Fine-Tuning Transformers on a Single Machine

You can fine-tune pre-trained models on a single machine using the 🤗 Transformers Trainer utility. This is a great option for moderately sized datasets that can fit on a single machine with GPU support.

The Trainer utility makes it easy to set up and perform model training, so you don't need to leave Databricks to fine-tune your models.

For larger datasets, Databricks supports distributed multi-machine multi-GPU deep learning, but this is not necessary for moderately sized datasets.

Consider reading: Fine Tune Llama Huggingface

Credit: youtube.com, Tutorial 2- Fine Tuning Pretrained Model On Custom Dataset Using 🤗 Transformer

To get started, create a single machine cluster with GPU support, which is a straightforward process.

Once your cluster is set up, you can prepare and download your dataset to the driver, which is the machine running the cluster.

After that, you can use the Trainer utility to perform model training, and then log the resulting model to MLflow for tracking and versioning.

Transformers Inference and MLflow Logging

Hugging Face Transformers inference is a great way to get started with text summarization quickly.
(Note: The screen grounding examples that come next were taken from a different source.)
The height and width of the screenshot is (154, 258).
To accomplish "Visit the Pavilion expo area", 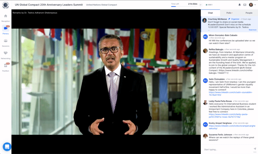I will click(x=5, y=67).
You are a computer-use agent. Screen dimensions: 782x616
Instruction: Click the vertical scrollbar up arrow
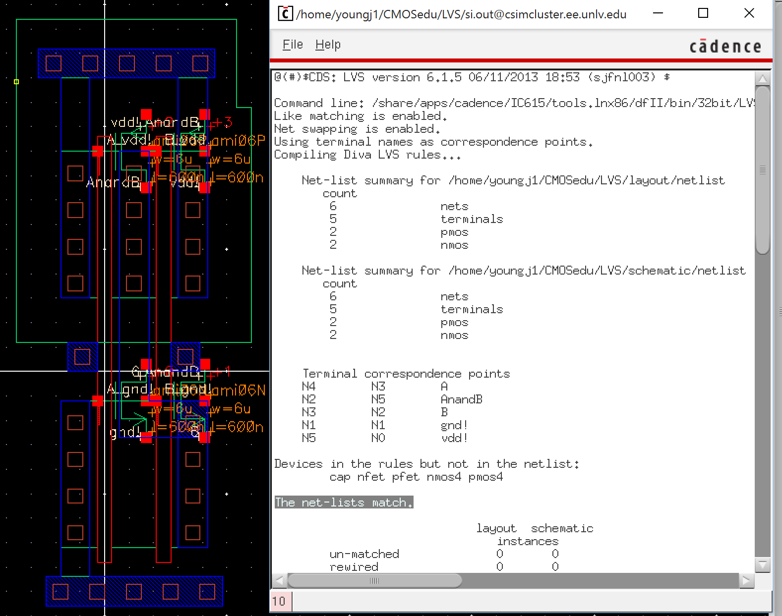pos(762,79)
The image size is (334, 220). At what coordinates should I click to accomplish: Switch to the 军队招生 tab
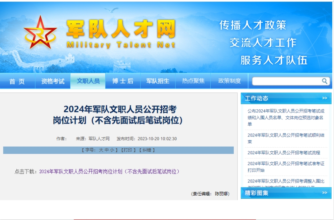[x=158, y=81]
You can use the Hugging Face Transformers pipelines inference and MLflow logging to create an end-to-end example.

To get started, you can load any logged or registered model into a spark UDF using MLflow. This provides an easy interface to look up a model URI from the Model Registry or logged experiment run UI.

You can store a pre-trained model as an MLflow model to make it easier to deploy a model for batch or real-time inference. This also allows model versioning through the Model Registry.

Curious to learn more? Check out: Solomonoff's Theory of Inductive Inference

Credit: youtube.com, Log with MLflow and Hugging Face Transformers

The first step is to create a custom model for your pipeline, which encapsulates loading the model, initializing the GPU usage, and inference function. This code closely parallels the code for creating and using a pandas_udf.

Hugging Face interfaces nicely with MLflow, automatically logging metrics during model training using the MLflowCallback. However, you must log the trained model yourself.

You can wrap training in an MLflow run, constructing a Transformers pipeline from the tokenizer and the trained model, and writes it to local disk. Finally, log the model to MLflow with mlflow.transformers.log_model.

Loading the model for inference is the same as loading the MLflow wrapped pre-trained model.

Carrie Chambers

Senior Writer

Carrie Chambers is a seasoned blogger with years of experience in writing about a variety of topics. She is passionate about sharing her knowledge and insights with others, and her writing style is engaging, informative and thought-provoking. Carrie's blog covers a wide range of subjects, from travel and lifestyle to health and wellness.

Love What You Read? Stay Updated!

Join our community for insights, tips, and more.